The book of Ruth isn’t very long, and it is a great story of two very different women who became best friends. Read it with your family. Then talk about these questions:

• What’s your favorite part of this story?

• What’s the most important message in this story for you?

• What does this story tell you about God’s love?

Talk about Friends

Read the different situations below and talk with your friends or family about what you could do to be a really good friend.

• Your friend is sad because his parents are separating and his dad is going to live a long way away. What could you do to be a good friend?

• A new girl in your church is sitting by herself. What could you do to be a good friend?

• You are having a birthday party. You could invite your special friends, but you want to be like Jesus and include some lonely children. What could you do to make them feel happy and included?
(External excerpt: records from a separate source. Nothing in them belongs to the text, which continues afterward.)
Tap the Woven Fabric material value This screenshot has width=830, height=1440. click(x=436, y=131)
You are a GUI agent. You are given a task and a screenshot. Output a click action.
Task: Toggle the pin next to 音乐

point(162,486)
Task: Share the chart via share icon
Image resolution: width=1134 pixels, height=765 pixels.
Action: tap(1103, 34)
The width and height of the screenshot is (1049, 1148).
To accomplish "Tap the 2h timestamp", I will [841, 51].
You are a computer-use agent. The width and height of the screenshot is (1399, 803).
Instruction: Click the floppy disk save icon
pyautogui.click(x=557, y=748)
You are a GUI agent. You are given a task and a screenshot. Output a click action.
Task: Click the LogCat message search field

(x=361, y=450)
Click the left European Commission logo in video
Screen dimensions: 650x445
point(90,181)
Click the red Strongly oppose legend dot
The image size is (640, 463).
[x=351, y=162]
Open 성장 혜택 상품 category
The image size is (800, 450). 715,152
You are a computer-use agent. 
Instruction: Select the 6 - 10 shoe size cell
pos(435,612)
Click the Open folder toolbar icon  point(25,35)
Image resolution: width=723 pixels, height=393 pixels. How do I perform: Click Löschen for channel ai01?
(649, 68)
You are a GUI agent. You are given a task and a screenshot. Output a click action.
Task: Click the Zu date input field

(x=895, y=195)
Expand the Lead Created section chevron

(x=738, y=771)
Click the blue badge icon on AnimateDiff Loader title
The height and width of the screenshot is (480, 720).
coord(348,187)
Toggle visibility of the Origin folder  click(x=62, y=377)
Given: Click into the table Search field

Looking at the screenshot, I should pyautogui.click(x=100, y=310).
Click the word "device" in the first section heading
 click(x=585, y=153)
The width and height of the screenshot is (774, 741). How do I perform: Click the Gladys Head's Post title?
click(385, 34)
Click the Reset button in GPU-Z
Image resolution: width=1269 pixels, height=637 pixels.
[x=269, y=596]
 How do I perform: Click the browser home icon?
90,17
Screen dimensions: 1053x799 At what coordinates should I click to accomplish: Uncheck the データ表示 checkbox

• One of your friends has started being unkind to another child in your class. It really bothers you. What can you do to help them stop their unkind behavior and be a good friend instead?

• Your family wants to make a difference and do a project for a group of lonely or sad children in your town. Find out about the children in your area who might be lonely (refugees, children with disabilities, children in the hospital, nearby children from other ministry families, children who are homeless, etc.) and think what you could do to make them feel happy and special.

Make it

Find some of your favorite craft materials. Use them to make two reminders:

•  Something that reminds you how much God loves you

•  Something that reminds you to be really good friends with other children 

Friends show God's love

Try this experiment every day for a month. Ask your family:

• Who was a kind friend and showed you God’s love today?

• What did they do?

• How did it make you feel?

• How were you a kind friend today?

• What did you do to show God’s love, and what difference did it make to you and the other person?

At the end of the experiment ask yourselves: “What have we learned this month about being good friends?” and “How am I a kinder and more caring friend than I was a month ago?

Karen Holford is really glad that a girl she hardly knew came and said, “I want to be your friend!” They are still best friends today, 30 years later!